Obchody 212. rocznicy uchwalenia Konstytucji 3 Maja były w całym kraju okazją do podkreślenia pewnych analogii pomiędzy sytuacją obecną i tą, w której znalazła się nasza Ojczyzna w dobie Sejmu Czteroletniego. Przedstawiciele władz natomiast prowadzili prounijną propagandę w myśl zasady, że "każda okazja ku temu jest dobra"...
W Warszawie obchody rozpoczęto uroczystą Mszą św. w bazylice Św. Krzyża, której przewodniczył ordynariusz polowy ks. bp. Sławoj Leszek Głódź. Następnie w samo południe na placu Piłsudskiego przed Grobem Nieznanego Żołnierza miała miejsce tradycyjna uroczysta odprawa wart. Przedtem jednak w otoczeniu przedstawicieli rządu, parlamentu, Trybunału Konstytucyjnego, władz Warszawy i innych instytucji państwowych oraz samorządowych Aleksander Kwaśniewski zachęcał wszystkich do udziału w czerwcowym referendum. Transmisja uroczystości w telewizji powiązana była z prounijną propagandą. Odpowiedni komentarz i połączenie z Brukselą przywodziły na myśl dawne, choć nie tak przecież odległe komunistyczne czasy.
MW, Warszawa



Pochód i defilada w Krakowie
W uroczystościach, które rozpoczęły się od Mszy św. za Ojczyznę, zwyczajowo sprawowanej w katedrze na Wawelu, wzięło udział kilka tysięcy krakowian. Po nabożeństwie uformował się pochód patriotyczny, który przeszedł Drogą Królewską, przez Rynek Główny i ulicę Sławkowską przed Grób Nieznanego Żołnierza na placu Matejki. Pochód, poprzedzany przez szwadron ułanów i orkiestrę wojskową, składał się z licznych pocztów sztandarowych organizacji kombatancko-niepodległościowych, członków organizacji społeczno-politycznych, młodzieży szkolnej i licznych mieszkańców miasta.

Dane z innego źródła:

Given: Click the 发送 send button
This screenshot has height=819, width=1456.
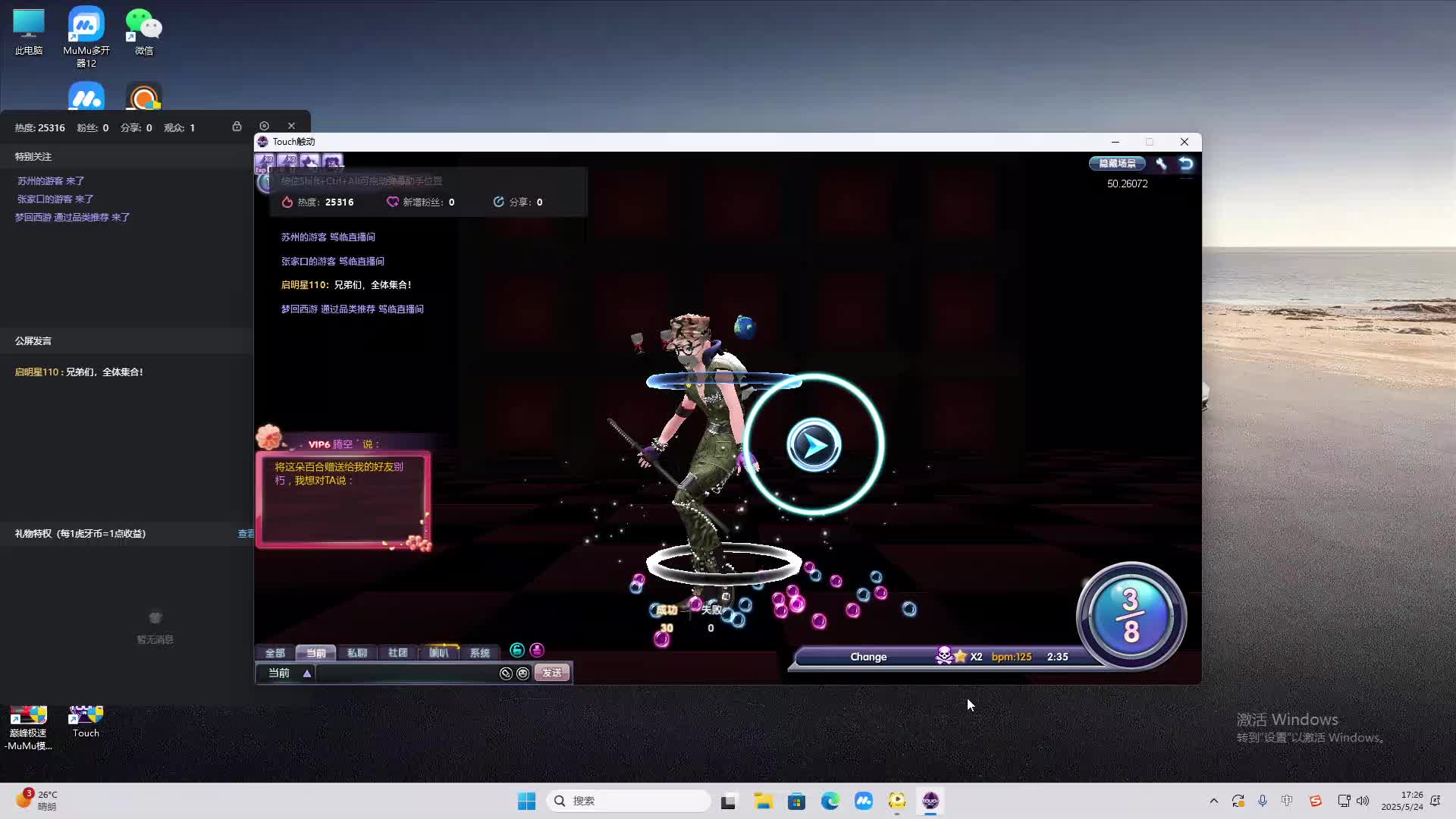Looking at the screenshot, I should (x=552, y=673).
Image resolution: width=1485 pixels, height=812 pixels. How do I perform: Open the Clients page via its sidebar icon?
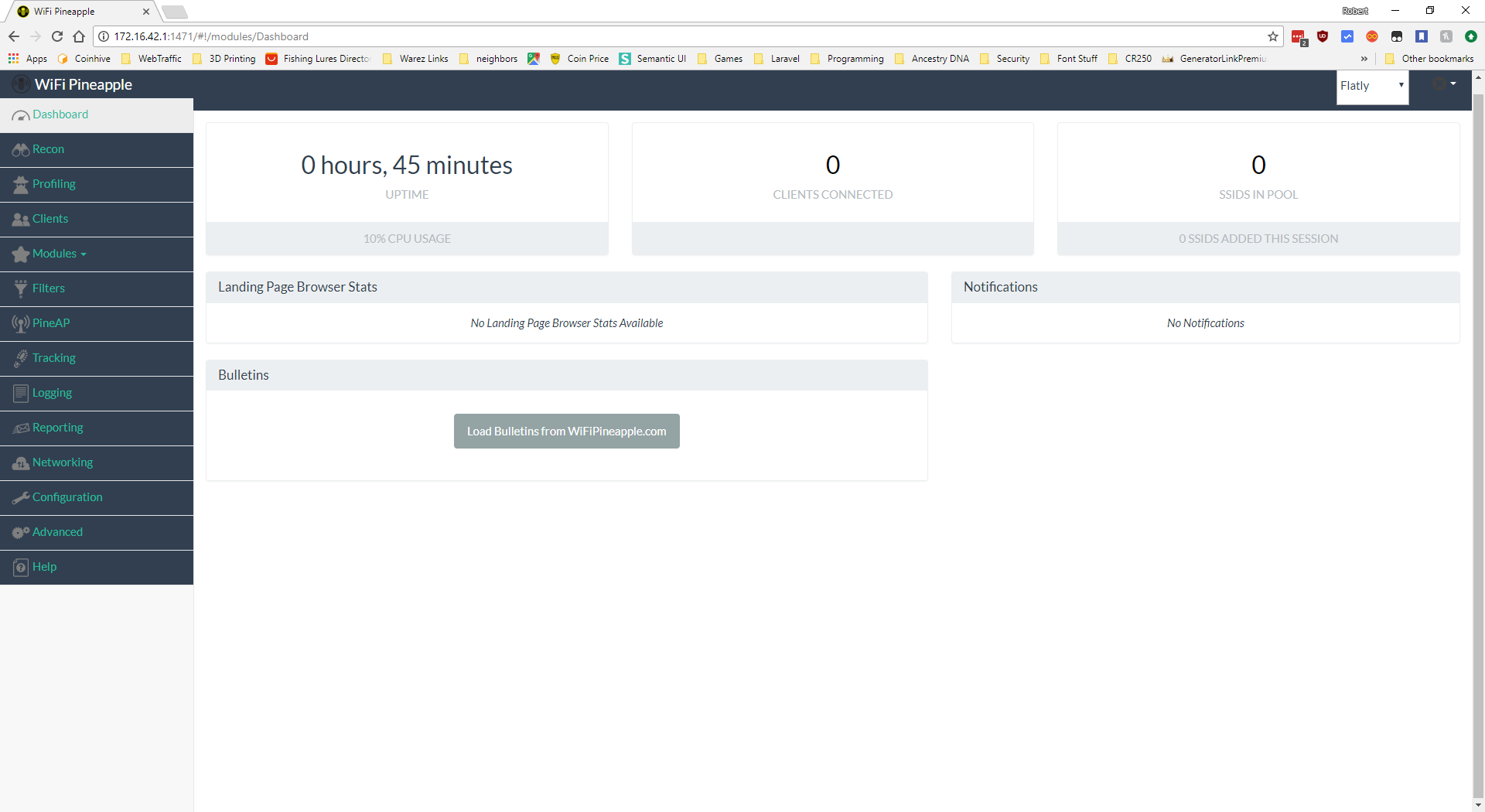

Przemarsz stał się dla krakowian okazją do wyrażenia patriotycznych uczuć. Tradycyjnym, stosownym do okoliczności pieśniom towarzyszyły hasła nawołujące do potrzeby zachowania tożsamości narodowej: "Polska tak! Unia nie!", "Wczoraj Moskwa, dziś - Bruksela".
Marek Żelazny, Kraków



Władze miasta zawiodły
Po same brzegi tłumy mieszkańców Poznania wypełniły zabytkowy kościół farny, gdzie koncelebrowano uroczystą Mszę Świętą w intencji Ojczyzny. - Konstytucja 3 Maja była ostatnim słowem dziejów pierwszej Rzeczypospolitej i wyrazem odpowiedzialności politycznej - mówił sufragan archidiecezji poznańskiej ks. bp Zdzisław Fortuniak.
Natomiast uroczystości zorganizowane przez władze miasta rozczarowały mieszkańców stolicy Wielkopolski. - Huczniej obchodzą imieniny domu handlowego, w którym mają udziały, niż patriotyczne rocznice - powiedział nam starszy mężczyzna, który pod Ratusz przybył wraz z wnukiem. Obchodom zabrakło patriotycznych akcentów. Były one, zdaniem poznaniaków, "nudne niczym peerelowska akademia". - To jest po prostu żałosne. Tak smętnie, oficjalnie i bardzo mało patriotycznie musiały wyglądać akademie szkolne w okresie PRL-u - powiedziała nam jedna z licealistek. - Odnoszę wrażenie, że władze miasta zorganizowały tę uroczystość, "bo tak wypadało", a nie z nakazu serca - dodała.